Damage in a small town
KORAM, Afghanistan (CNN) -- Correspondent Nic Robertson was among a group of international journalists escorted Sunday to the village of Koram in eastern Afghanistan to view what the Taliban say is damage caused by U.S. airstrikes.
ROBERTSON: Afghan officials took us to a village about 60 miles west of Jalalabad. In that village they showed us houses that they say had been destroyed in a bombing raid. It was a village, high in the mountains, remote, difficult to get to. There were about 40 to 50 houses there, and about 90 percent of them were destroyed.
People were sifting through the rubble there; they said they were trying to find loved ones. trying to find property in those houses. People there told us this was just a simple rural community. They bridled at suggestions that this might have been a terrorist training camp or might have been viewed as a terrorist training camp. They insisted it was just a rural community.

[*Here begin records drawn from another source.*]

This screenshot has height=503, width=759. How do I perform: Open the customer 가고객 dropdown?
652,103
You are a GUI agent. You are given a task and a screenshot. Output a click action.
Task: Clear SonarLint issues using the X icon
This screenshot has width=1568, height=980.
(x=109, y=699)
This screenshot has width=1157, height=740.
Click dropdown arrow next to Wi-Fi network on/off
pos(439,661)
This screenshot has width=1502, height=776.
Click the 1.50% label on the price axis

They showed us bomb fragments they said were from American bombs, and indeed, just 100 yards from the village (is) a large, unexploded bomb stuck in the hillside.
Later on the Taliban took us to the hospital Jalalabad where we saw about 17 people who were injured in that same bomb blast in that same village, we are told.

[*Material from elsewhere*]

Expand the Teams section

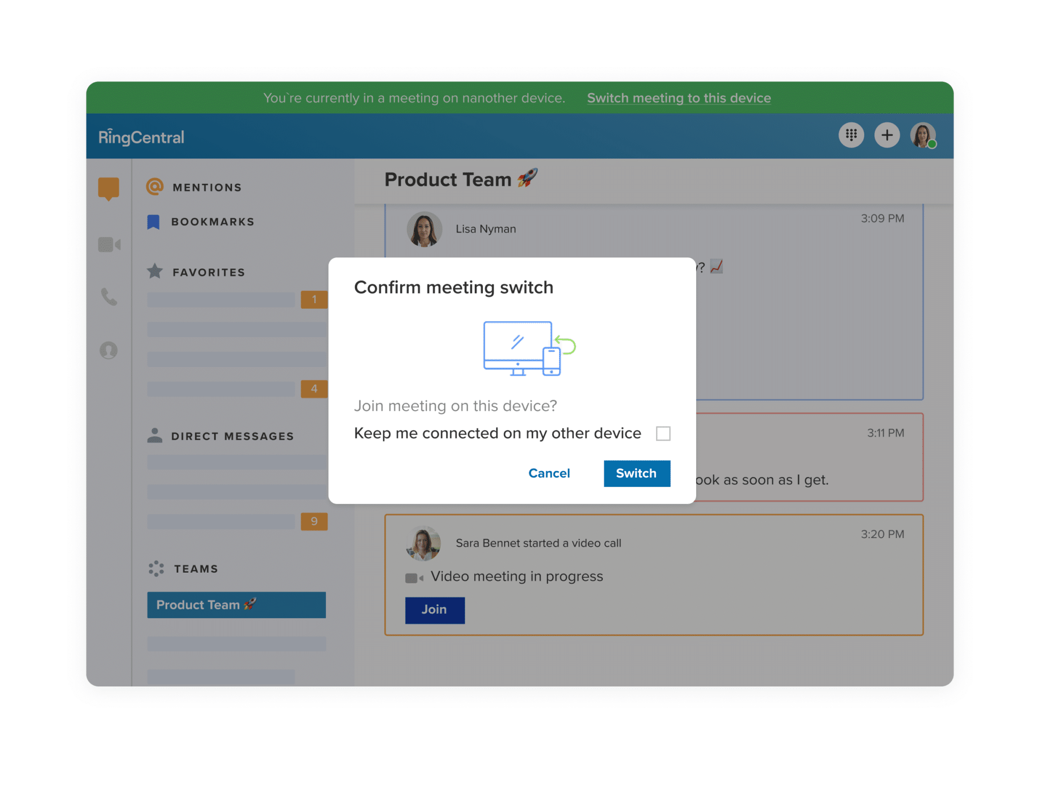[196, 569]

Now the Taliban said that some 200 people were killed in that blast. We had no independent verification of that. Certainly in the village itself, there were two dozen or so graves, but in the hospital we spoke to survivors and they talked about airplanes dropping bombs early in the morning. They talked about losing large numbers of loved ones from their families. One man told us he'd lost four of his children; another said he'd lost his wife, and another two children we saw in the hospital, doctors there told us that they were orphans.
The Taliban have also taken us to sites we've asked to go to. We asked to go to the airfield, knowing that this had been a site subject to air attacks.

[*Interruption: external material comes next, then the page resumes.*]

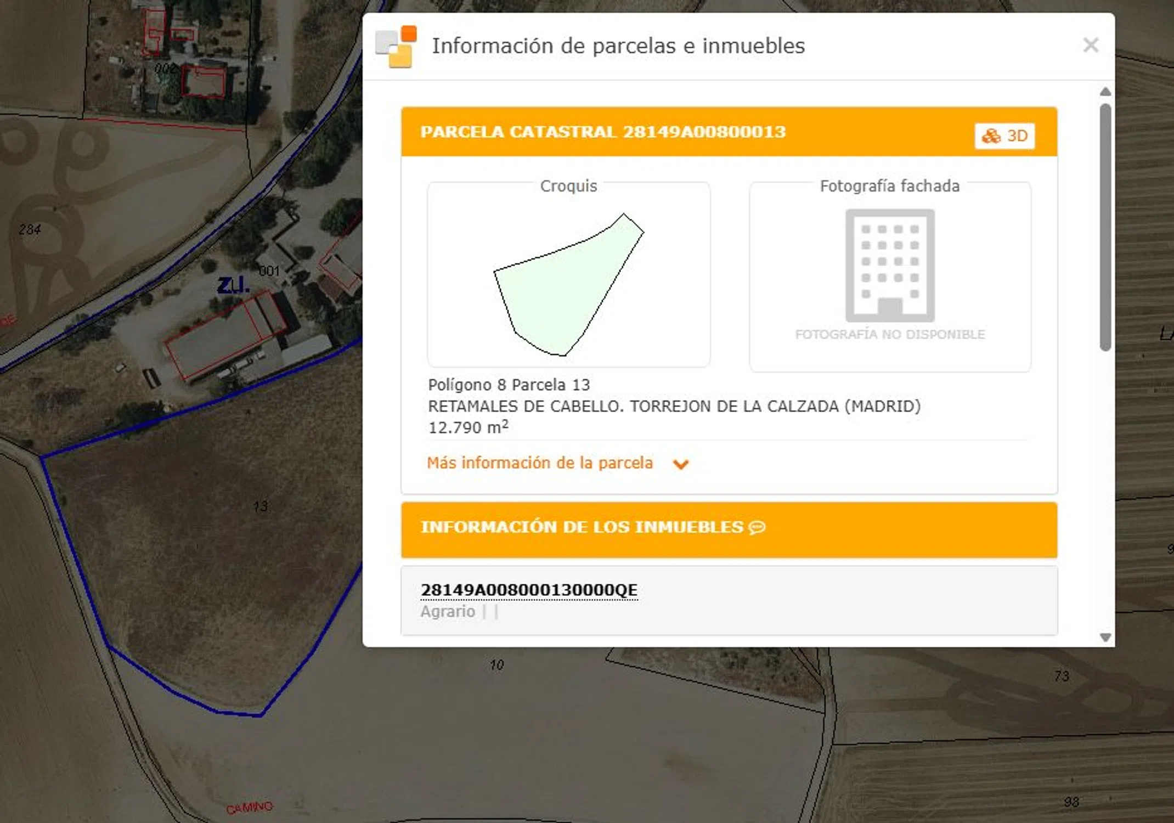Select parcel 73 on the map
Image resolution: width=1174 pixels, height=823 pixels.
(x=1062, y=676)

We were shown a radar installation that had been hit, the Taliban said, by a cruise missile on the first night of attacks. The airport commander there told us that the airport there was now not operating, he said that there were no communications at the airport, that the runway was slightly damaged, but they didn't have any planes that they were able use for the runway. For right now, he said, the airport was out of action.
On the streets we've been able to get an insight into life here in the city of Jalalabad. Some stores are closed. We have seen a few people leaving town today, but the vast majority of stores here are open. There are people out on the streets going about their business as normal. We saw a lady this morning walking down the road, carrying a box of washing powder.
There's a lot of traffic on the road, too. There appears to be no problem at the fuel stations with people getting fuel. People are able to drive in and fill up vehicles at will.
There are, perhaps, fewer people around than would normal, but there is a sense of normality, not a sense of abject fear on the streets at this time.
CNN: Are your reports being critiqued by the Taliban? Are you limited in what you can say, or can you speak freely?
ROBERTSON: We can speak freely. What the Taliban have told us we must do is that whenever we leave the hotel, we must go out with an official representative of the government here. They say we're not free to roam around and go and dig up stories for ourselves. However, they have told us that we can visit any site that we choose to visit. We selected to visit the city's military airfield, and we expect to be going there in about an hour's time.
So, although there are no restrictions on what we say, and apparently there are no restrictions on where we can go, we do have to be accompanied by a government representative.